Veröffentlicht am 11.10.2020 in Allgemein

Kreisverband beschließt Anträge zum Erhalt von Industriestandorten, besserer digitaler Bildung und Stärkung des Ehrenamtes


Der Döbelner Landtagsabgeordnete Henning Homann wurde auf dem Kreisparteitag der SPD Mittelsachsen am vergangenen Samstag in Leisnig in seinem Amt als Kreisvorsitzender bestätigt. Rund 94 Prozent der anwesenden Delegierten stimmten für den 41-jährigen. „Ich freue mich über das sehr gute Ergebnis. Es bestätigt meine und unsere Arbeit für die Region. Wir sind als SPD eine wichtige politische Kraft in Mittelsachsen“, sagte Henning Homann nach der Bekanntgabe des Wahlergebnisses. Homann kündigte gleichzeitig an, sein Amt in einem Jahr an seine Nachfolger/innen abgeben zu wollen. Zu seinen Stellvertretern wurden Jenny Fritzsche aus Freiberg und Kay Dramert aus Hainichen gewählt.

Den Vorstand ergänzen Daniel Rubes (Freiberg) als Schatzmeister sowie die Beisitzenden Torsten Boin (Ostrau), Christian Schier (Großschirma), Steve Sarfert (Mühlau), Ernst Makitta (Seifersbach), Mario Lorenz (Claußnitz) sowie Alexander Geißler und Edgar Schacht aus Freiberg.
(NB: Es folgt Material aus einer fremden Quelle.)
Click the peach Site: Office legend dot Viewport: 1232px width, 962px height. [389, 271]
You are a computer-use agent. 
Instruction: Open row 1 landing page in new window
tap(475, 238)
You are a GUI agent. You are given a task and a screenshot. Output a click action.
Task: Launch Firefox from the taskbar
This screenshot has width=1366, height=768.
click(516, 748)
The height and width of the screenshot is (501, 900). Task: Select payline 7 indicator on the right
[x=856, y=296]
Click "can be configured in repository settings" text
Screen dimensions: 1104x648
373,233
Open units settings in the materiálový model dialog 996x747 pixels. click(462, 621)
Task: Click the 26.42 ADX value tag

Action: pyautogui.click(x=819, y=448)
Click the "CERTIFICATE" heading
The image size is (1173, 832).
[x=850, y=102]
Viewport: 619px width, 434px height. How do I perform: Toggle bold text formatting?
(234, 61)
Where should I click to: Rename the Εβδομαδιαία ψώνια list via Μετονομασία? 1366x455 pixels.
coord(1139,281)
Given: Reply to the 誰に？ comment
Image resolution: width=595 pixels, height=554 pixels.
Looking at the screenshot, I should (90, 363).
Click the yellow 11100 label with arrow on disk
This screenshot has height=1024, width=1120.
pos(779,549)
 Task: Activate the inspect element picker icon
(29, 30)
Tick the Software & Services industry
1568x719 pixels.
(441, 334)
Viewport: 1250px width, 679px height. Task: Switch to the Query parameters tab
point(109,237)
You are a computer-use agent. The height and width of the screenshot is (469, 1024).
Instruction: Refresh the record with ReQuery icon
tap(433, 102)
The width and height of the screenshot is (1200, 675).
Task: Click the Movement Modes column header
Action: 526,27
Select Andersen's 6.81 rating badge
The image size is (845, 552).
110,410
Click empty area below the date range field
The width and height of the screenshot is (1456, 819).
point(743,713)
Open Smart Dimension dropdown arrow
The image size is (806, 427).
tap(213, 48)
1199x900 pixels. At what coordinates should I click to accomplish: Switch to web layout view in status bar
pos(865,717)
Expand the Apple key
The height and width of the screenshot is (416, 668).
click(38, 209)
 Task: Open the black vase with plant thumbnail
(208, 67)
In einer einstimmig beschlossenen Resolution kritisierten die Sozialdemokraten die angekündigten Schließungen des Schmiedewerks in Roßwein bei Mahle in Freiberg. „Die Menschen verlieren nach Jahren der harten und zuverlässigen Arbeit ihre Jobs, einfach so. Wir halten es für falsch, dass große Konzerne mit der Ausrede Corona oder Strukturwandel in der Automobilindustrie ihre Pläne für Stellenstreichungen durchsetzen“, sagte Homann vor den Delegierten. „Die eigentliche Ursache liegt doch darin, dass die Konzernführungen es versäumt haben frühzeitig neue Geschäftsfelder zu erschließen und in innovative Technologien zu investieren“, erklärt der arbeitsmarktpolitische Sprecher der SPD-Fraktion im Sächsischen Landtag weiter.

In einem Initiativantrag sprach sich der der Parteitag außerdem für die Einrichtung eines Kompetenzzentrums Digitale Bildung aus, um Mittelsachsen zum Vorreiter im ländlichen Raum zu machen. Hierzu sollen die mittelsächsischen Hochschulen, das Landesamt für Bildung und die Volkshochschulen mit eingebunden werden. Daneben sprachen sich die mittelsächsischen Sozialdemokraten für die Einführung einer hauptamtlichen Ehrenamtskoordination auf Landkreisebene, die Live-Übertragung der Sitzungen des Kreistages sowie ein eigenes Telemedizinkonzept des Landkreises Mittelsachsen aus. Außerdem beschloss der Parteitag unter anderem eine Satzungsänderung, die eine zukünftige Doppelspitze der Kreisvorsitzenden ermöglicht.